Use tech to put customers first 

Tharp said what makes Elevate unique is its customer-centric focus. To that end, the company invests heavily in customer service, with the goal of resolving customer issues as quickly as possible. Calls are answered in “seconds, not minutes,” Tharp said.

One tool that helps Elevate improve the consumer lending experience online is cobrowsing. Elevate uses Acquire Cobrowse to guide customers on-screen and troubleshoot any issues. Cobrowsing, short for collaborative browsing, allows customer service agents to securely work with customers on the same webpage.

Mike, an Elevate Rise customer

Mike, an Elevate Rise customer, said the online application was easy to use and the process was streamlined. 

Cobrowsing helps Elevate serve customers who might need a little extra help with tech while providing valuable insight into their problems. 

“Customers have a broad range of technical skills and tools,” Tharp said. “It’s not uncommon to have issues of compatibility with our websites and app flows on our website working with different computers, operating systems, browsers, and browser versions. Cobrowsing helps us guide those customers through our applications. If they run into tech problems, we can see them with cobrowsing and help remediate them.”

Build features around customer data 

Part of being customer-first is understanding who your customers are, and making sure your product and services cater to them. 

In addition to conducting customer surveys, Elevate also convenes customer focus groups two to four times a year. The company invites a handful of customers to ask them what they like and dislike about the product and industry.

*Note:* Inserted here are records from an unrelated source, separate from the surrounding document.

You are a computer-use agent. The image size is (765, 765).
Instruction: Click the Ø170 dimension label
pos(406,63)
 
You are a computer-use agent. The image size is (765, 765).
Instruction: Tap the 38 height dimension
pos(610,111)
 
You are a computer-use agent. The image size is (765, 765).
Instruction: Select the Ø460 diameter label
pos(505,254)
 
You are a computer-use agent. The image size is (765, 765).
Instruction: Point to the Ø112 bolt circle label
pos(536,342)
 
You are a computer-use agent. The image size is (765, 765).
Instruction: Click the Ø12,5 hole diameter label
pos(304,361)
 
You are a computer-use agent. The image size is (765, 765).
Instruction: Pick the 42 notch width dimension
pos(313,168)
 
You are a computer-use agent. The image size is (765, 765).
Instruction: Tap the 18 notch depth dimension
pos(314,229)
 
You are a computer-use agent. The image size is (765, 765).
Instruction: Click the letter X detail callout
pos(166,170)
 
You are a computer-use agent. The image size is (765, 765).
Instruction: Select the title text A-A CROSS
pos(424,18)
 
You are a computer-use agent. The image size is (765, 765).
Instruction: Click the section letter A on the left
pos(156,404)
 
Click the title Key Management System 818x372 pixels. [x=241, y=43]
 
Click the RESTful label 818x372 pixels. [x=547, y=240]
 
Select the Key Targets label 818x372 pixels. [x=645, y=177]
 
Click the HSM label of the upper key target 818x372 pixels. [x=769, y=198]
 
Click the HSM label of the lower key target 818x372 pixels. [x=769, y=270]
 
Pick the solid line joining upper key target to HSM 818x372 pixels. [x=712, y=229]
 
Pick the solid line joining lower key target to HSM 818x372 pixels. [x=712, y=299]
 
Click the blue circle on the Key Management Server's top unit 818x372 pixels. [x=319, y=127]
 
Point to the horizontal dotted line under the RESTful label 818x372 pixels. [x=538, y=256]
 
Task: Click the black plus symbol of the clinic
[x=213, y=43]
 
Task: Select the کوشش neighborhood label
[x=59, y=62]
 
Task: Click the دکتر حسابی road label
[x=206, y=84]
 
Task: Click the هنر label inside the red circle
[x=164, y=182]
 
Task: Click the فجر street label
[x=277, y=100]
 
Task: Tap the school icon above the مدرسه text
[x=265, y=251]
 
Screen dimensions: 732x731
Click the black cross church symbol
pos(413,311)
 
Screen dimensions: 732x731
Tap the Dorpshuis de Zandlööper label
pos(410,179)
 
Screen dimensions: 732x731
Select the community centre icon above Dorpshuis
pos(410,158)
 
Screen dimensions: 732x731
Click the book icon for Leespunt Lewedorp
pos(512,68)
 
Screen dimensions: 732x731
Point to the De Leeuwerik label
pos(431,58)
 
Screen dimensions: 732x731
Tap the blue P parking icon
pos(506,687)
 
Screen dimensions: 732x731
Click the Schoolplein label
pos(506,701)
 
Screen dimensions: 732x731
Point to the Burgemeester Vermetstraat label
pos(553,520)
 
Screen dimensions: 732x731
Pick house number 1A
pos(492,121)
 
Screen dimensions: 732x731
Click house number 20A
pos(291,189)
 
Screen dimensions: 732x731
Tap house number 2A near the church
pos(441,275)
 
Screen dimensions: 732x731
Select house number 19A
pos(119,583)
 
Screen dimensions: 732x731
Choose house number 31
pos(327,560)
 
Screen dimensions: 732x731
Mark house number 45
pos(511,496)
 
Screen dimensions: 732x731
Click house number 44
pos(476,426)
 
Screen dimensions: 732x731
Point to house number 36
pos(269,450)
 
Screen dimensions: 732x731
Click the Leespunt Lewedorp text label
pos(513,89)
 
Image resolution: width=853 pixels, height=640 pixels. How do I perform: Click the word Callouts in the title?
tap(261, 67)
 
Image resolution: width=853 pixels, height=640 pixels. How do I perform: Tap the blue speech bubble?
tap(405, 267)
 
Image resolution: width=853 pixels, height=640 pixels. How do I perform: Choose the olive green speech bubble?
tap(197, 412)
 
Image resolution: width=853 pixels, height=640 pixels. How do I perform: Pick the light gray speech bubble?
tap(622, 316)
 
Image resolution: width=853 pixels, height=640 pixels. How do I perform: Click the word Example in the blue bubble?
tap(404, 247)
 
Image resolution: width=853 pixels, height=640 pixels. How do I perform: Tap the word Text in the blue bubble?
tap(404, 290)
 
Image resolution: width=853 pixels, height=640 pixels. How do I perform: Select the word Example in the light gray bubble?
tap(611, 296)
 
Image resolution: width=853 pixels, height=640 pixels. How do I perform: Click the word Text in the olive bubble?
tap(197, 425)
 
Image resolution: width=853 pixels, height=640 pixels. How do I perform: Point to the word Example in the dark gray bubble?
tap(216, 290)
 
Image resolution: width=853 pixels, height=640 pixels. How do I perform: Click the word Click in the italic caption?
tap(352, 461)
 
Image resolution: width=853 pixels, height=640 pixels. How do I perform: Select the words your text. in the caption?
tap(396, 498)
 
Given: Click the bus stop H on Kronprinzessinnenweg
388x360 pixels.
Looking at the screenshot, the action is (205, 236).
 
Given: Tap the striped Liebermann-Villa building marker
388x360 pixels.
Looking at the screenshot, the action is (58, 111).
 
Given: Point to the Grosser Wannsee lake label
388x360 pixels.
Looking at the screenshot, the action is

It doesn’t stop there, though. Elevate takes those insights and feeds them back to the product development team

“We put a lot of value in making sure that learned info cascades down the organization,” Tharp said. “We try to take those learnings and bring them back into the product.”

Often, this input directly informs new feature development. Like payment flexibility.

Elevate customer survey data revealed that some borrowers had difficulty making payments on time because of changing jobs and payroll schedules. With a fixed loan repayment schedule, aligning payroll dates became cumbersome for consumers. “Customers want their payments aligned to their payroll dates because it means they have to do less cashflow calculating,” Tharp said.

Elevate responded by creating payment flexibility options. Consumers can now skip and move payments around, modify loan repayment schedules, and cap interest rates. The feature helps Elevate create a better consumer lending experience. “We track how many times they make changes. And we’ve seen an improvement in customer outcomes.” 

Create a culture where risks are accepted

Elevate’s secret sauce is its underwriting technology, which Tharp calls “near bulletproof.” It’s what allows Elevate to loan to a riskier demographic. 

But that’s not the only level of risk Elevate is comfortable with.

With a nimble team and an ambitious product roadmap, Elevate’s leadership prioritizes trying out new things. In addition to cobrowsing, on their list to try include robotics process automation, IVR, AI, desktop and workflow automation, and conversational AI chatbots.

“We have a fairly aggressive product roadmap and good controls in place to deliver good quality features,” Tharp said.

That appetite for risk comes from the top. And it seems to have benefitted Elevate’s business. It’s something Tharp is proud of.

“We’ve been able to be a successful company while at the same time driving down the interest rates fairly noticeably that we charge customers.”

Incremental innovation is still innovation

It can be intimidating to try to affect digital transformation in the financial services industry. Many companies must work around legacy systems and a big book of business that can feel untouchable. No one wants to rock the boat, after all.

However, improving digital customer experience begins with a few small steps, according to Tharp. 

“Don’t be scared of iterative change,” Tharp advised. “Change is scary.  You can do a lot with small changes. If you have a lot of small changes they can add up, and move the needle.”